Reports in oddly coloured newspaper the Financial Ties reports that shares in insurance companies haves slumped on fears that the forthcoming announcement of the findings of a review into something called the Ogden Rate will force insurers to pay MORE money in compensation to those claiming on insurance policies protecting them from injury or ill-health.

‘The What Rate?’, you may bellow moronically in abject and pitiful ignorance. Allow us to explain: Nathaniel Ogden was a Nineteenth Century naturalist, physician, tobacco baron and parliamentarian who pioneered the concept of inventing arbitrary formulas with which to alter things from time to time.

In the field of medical endoscopy, for instance, he was responsible for the now defunct Ogden’s Probe Randomisation Asymmetricality Hypothecator. In the sporting world, he invented a formula for varying the size of cricket wickets from over to over (also now fallen into disuse, sadly), and in the field of catering and hospitality he vainly championed a logarithmic variance engine designed for the periodic adjustment of measures for wines, ales and spirits.

His most enduring legacy, however was the methodology we know and love simply as the Ogden Formula, still in use to this very day as a means of assigning the Ogden Rate (see above), which in turn is used to calculate whether insurance claimants should be paid a bit more or a bit less than they would otherwise have been paid.

In a stroke of genius (occurring shortly before a stroke of a rather more sinister kind finally and tragically curtailed the output of his endlessly prolific brain) Old Nathaniel hit upon the idea of linking his formula to the current rate of interest.

Basically it works like this: if the Ogden rate is set at, say, 5% it means that insurers can pretend they’re paying injured persons 5% more than they really are because these persons, or whoever is looking after them if they’re not up to it themselves, can invest the money at something vaguely approximating to 5% and therefore they don’t actually need as much money as they would otherwise.

The precise way in which the Ogden Formula converts interest rates into Ogden Rates remains shrouded in mystery, but those who’ve experienced it first hand have long maintained that the simple act of running the Ogden calculations can be both wildly entertaining and spiritually enlightening, although Bankstone News wouldn’t know about that.

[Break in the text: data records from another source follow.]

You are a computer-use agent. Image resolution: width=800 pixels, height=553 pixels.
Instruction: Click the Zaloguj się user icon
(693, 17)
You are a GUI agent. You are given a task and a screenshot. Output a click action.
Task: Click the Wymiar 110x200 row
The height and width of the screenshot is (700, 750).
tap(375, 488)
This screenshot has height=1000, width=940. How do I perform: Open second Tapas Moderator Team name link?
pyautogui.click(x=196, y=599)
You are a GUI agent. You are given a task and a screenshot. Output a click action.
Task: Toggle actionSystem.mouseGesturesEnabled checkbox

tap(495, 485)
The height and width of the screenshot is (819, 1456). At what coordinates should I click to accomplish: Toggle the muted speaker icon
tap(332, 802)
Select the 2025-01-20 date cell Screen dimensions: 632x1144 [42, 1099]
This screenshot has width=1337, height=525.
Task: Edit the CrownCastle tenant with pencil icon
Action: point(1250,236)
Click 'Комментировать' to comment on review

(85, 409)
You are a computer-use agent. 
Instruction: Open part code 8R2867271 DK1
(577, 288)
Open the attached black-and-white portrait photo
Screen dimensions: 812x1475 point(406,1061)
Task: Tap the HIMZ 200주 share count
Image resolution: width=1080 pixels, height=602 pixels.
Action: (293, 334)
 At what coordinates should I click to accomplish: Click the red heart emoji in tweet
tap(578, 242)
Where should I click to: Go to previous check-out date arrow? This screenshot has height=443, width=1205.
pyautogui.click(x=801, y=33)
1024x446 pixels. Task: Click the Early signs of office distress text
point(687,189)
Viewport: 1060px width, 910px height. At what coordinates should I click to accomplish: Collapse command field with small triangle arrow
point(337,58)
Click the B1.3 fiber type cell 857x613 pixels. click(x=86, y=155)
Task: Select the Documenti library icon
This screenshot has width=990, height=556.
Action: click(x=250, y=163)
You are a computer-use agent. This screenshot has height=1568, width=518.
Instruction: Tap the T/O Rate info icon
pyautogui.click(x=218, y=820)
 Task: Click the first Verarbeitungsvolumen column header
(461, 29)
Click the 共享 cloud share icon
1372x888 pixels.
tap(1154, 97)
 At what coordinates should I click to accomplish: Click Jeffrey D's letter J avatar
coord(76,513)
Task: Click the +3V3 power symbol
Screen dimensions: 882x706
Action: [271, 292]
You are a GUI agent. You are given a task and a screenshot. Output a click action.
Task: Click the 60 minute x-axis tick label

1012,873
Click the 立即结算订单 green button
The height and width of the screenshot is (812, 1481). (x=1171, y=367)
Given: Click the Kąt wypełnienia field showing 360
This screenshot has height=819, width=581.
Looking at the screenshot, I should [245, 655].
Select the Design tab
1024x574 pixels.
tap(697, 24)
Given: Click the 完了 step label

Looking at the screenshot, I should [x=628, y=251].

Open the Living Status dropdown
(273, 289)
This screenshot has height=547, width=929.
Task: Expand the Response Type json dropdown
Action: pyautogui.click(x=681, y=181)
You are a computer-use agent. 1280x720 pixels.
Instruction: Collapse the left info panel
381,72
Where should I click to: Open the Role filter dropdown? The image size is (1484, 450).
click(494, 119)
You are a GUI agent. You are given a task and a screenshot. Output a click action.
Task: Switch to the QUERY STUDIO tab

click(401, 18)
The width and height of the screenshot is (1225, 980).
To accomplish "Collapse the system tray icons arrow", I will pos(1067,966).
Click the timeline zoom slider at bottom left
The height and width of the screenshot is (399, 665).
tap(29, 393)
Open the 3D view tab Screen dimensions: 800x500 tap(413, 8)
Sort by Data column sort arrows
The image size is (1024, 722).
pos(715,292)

Perhaps for this reason, at the height of its popularity, the Ogden Rate would be calculated as frequently as three or four times a week, and, on one famous occasion in 1873, six times in a single afternoon! Nowadays, sadly, the Ogden Formula spends most of its time in a dusty old cupboard somewhere in the damp and asbestos infested bowels of the Houses of Parliament.

In 2013, having remained undisturbed for the past 13 years, the formula was fetched up, dusted down and set before the long-suffering but uncomplaining staff of the Lord Chancellor’s office, who’ve spent the past three years trying to fathom exactly how to make the damned thing work. The word is, however, that current Lady Chancellor Lizzy Truss will soon be announcing a freshly generated Ogden rate, which could potentially see the rate reduced from the current 2.5% to a mere 1 or 1.5%.

This would be bad for insurers and bad for the decent ordinary policyholders who have to reimburse them for anything that stops them paying as much as they’d like to their shareholders. It would mean, for example, that motor insurance policyholders would have to pay between 1 and 1.5% more for their car insurance because personal injury claimants would get paid more compensation.

In an attempt to forestall this clearly undesirable outcome, the Association of Brutish Insurers launched an unsuccessful legal challenge asking to have the formula returned to its resting place for a bit while we wait to see what happens next over the coming years. “The Lord Chancellor seems to want to rush out a new discount rate,” moaned Jimmy “Duellin” Dalton, at what he described as “a time of significant global financial uncertainty.”

Failed legal challenge notwithstanding, many in the industry continue to argue that the formula should be put back where it came from until further notice. In private some have even hinted at the enticing prospect that it should stay there unless and until interest rates hit 2% at which point it should probably be whacked up a bit to create a ‘margin of error’.

Amen to that, says Bankstone News. And so, no doubt, would every decent honest motor insurance policyholder who’s in no hurry to pay more for their car insurance just so that some sick person or accident victim has to work a bit less hard to secure an attractive return on the vast sums of cash they’ll be investing following whatever bumper pay-out their crafty legal representatives finagle on their behalf.